TAKU

ソドムの市のTAKUのレビュー・感想・評価

ソドムの市(2004年製作の映画)
5.0
*同名タイトルなパゾリーニの遺作とは関係なし。

18世紀、俎渡海(ソドム)市兵衛は婚約者を呪い殺した罪で二人の女、テレーズとキャサリンを責め殺した。しかし、それがまったくの濡れ衣だと判った途端、俎渡海一族に本当の呪いが襲いかかった。そして300年後、俎渡海家子孫・市郎は、自分を恋い慕うキャサリンの生まれ変わりの妹に婚約者を毒殺される。それによって、市郎は盲目の居合抜きの極悪人「ソドムの市」へと変貌し全世界を混乱と恐怖に陥れようとする。そこへ現代に転生したテレーズが復讐の女刑事となって、ソドムの陰謀に立ちはだかるのだった。

『リング』、いや『発狂する唇』や『血を吸う宇宙』の脚本でおなじみ高橋洋が「映画番長」というプロジェクトで作った初監督作品。

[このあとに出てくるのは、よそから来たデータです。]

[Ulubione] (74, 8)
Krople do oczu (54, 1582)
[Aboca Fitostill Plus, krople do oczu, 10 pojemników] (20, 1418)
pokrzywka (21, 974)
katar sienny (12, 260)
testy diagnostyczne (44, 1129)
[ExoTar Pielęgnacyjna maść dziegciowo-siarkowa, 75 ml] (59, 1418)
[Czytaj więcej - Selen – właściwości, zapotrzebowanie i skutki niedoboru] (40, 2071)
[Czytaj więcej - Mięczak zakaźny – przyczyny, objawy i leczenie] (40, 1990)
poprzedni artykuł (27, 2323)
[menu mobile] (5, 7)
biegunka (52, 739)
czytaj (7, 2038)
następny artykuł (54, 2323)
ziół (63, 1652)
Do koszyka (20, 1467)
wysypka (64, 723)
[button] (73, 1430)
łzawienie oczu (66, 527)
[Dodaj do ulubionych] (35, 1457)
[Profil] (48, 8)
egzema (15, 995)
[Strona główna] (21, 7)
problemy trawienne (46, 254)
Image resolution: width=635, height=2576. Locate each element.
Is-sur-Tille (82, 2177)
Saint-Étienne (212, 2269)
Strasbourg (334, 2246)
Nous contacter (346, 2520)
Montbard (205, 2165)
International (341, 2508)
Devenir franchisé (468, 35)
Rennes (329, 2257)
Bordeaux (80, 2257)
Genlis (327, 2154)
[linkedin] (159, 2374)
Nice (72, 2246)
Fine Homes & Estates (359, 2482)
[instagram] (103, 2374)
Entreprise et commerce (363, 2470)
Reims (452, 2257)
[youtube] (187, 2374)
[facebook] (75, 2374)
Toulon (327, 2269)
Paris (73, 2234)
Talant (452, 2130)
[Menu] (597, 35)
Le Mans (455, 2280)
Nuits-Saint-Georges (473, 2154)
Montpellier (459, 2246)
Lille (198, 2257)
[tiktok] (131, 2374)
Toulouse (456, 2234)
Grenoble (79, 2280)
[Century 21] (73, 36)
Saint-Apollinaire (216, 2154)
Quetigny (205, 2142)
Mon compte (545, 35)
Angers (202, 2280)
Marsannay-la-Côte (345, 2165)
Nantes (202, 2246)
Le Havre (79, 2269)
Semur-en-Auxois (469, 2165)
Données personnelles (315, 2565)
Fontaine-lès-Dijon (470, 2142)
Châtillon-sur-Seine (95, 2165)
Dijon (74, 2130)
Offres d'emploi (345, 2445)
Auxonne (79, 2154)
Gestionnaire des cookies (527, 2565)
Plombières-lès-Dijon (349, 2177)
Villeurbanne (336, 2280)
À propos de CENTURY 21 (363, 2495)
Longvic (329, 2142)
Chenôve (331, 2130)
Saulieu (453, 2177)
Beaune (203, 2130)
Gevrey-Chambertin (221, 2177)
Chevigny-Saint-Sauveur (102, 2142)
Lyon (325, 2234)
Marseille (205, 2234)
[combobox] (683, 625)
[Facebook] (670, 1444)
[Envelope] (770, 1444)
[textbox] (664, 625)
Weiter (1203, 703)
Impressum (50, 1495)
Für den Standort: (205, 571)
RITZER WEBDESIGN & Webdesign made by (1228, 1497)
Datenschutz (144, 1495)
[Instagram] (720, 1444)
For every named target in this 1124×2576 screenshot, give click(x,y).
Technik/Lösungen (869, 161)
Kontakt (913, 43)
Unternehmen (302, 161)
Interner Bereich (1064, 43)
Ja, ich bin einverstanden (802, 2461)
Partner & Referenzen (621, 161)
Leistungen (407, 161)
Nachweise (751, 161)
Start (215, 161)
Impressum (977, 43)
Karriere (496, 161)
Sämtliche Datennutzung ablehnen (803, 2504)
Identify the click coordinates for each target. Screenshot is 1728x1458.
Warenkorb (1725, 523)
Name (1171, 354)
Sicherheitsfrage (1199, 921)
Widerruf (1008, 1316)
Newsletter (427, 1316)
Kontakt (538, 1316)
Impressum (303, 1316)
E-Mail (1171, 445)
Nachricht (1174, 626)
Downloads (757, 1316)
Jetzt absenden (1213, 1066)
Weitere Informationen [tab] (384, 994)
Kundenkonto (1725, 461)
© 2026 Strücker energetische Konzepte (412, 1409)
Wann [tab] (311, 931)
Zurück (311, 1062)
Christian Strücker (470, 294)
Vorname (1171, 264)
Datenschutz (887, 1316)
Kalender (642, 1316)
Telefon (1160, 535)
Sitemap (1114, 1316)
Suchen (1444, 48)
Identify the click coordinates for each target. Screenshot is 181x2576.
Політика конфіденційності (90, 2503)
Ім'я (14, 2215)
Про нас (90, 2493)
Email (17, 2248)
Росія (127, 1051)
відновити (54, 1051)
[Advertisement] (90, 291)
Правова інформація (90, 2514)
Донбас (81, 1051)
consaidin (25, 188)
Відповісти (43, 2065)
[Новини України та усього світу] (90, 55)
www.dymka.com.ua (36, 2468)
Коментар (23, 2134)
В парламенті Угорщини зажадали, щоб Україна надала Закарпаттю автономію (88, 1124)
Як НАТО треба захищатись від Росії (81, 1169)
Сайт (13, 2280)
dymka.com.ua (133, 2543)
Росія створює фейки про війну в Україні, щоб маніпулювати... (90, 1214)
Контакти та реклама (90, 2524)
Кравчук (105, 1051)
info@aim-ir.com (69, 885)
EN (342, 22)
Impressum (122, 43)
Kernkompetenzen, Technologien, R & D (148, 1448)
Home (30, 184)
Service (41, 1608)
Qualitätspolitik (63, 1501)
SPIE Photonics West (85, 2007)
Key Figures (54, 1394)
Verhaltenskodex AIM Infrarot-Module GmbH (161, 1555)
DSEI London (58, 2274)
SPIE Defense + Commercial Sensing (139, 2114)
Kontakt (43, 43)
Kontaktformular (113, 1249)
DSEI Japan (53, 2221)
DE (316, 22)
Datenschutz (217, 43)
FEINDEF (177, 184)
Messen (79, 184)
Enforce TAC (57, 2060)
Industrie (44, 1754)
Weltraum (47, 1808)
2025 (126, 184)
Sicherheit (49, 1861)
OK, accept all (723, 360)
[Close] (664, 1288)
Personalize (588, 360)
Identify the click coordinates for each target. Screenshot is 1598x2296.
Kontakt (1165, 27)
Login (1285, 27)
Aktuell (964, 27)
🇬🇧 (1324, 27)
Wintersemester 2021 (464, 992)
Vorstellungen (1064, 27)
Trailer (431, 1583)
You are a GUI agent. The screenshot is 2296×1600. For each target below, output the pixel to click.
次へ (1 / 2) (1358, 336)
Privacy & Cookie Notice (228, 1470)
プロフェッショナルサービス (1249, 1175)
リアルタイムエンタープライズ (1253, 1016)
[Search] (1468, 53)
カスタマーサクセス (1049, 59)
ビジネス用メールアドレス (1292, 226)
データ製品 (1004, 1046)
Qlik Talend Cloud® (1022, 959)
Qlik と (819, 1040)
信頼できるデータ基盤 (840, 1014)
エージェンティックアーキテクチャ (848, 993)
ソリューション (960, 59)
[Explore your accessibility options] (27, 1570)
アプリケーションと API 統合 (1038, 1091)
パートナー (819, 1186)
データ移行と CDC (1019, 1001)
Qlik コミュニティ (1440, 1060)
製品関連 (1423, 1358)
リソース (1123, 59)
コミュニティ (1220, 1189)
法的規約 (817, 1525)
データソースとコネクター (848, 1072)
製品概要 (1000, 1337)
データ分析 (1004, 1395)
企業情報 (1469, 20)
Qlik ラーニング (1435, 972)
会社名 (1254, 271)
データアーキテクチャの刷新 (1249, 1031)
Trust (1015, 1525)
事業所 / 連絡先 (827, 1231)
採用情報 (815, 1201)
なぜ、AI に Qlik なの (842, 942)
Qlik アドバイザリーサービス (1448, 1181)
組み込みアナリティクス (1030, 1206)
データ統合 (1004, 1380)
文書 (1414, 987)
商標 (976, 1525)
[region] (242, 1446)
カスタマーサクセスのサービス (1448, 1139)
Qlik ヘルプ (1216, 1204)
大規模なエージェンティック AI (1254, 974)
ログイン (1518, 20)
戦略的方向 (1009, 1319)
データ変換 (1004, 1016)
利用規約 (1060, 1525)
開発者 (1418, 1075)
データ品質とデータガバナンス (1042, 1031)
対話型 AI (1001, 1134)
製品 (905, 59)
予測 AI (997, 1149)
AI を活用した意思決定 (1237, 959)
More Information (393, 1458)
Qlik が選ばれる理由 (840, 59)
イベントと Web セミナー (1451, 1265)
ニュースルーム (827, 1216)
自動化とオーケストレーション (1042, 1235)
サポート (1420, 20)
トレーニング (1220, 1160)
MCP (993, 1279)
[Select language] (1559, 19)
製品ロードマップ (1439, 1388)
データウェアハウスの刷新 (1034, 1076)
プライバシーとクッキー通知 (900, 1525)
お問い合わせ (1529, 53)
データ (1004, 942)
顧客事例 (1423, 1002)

しかし、中身は彼の好きな映画をごった煮にした高橋洋版『キル・ビル』のような様相を呈している。盲目の居合抜きは『座頭市』だし、『続・荒野の用心棒』のジャンゴよろしく棺桶を引きずりながら荒野を歩く。ソドムが企む犯罪がドクトル・マブゼだったり、クライマックスが『子連れ狼』のようなスプラッター時代劇だったりともう何でもあり。

しかし、低予算だからか、それとも確信犯なのか、本作は完膚なきまでの学生映画感覚で作られたことによって、高橋洋という一人の天才の狂気がさく裂していた。新幹線が脱線する場面はプラレールを使い、ハトや飛行機が飛んでいる場面ではオモチャにワイヤーを吊るしただけ。30代が10歳の子供を演じるなどの無理な設定を隠そうともしないチープな演出、いきあたりばったりでご都合主義全開のストーリー、、そしてラストに登場するドイツ文学者の岩淵達治のドヤ顔感。すべてが学生映画ノリ。

だが、普通の映画だったら欠点になってしまうようなディティールも、高橋洋の「これがやりたいんだ!」という熱意の方が勝ってしまっているので、気になるどころか、面白おかしく観ることができた。

そんな本作は、インディペンデント映画が行くところまで行ったしまった怪作にして、「例えスジ・ヌケ・ドウサが良くても、映画の神様が降臨するとは限らない。そして、映画で遊ぶんだったらこのぐらいちゃんと遊べ!」という映画監督を志す者たちへのメッセージでもある。一度くらいは観て損はないのではないだろうか。責任は取らないけど。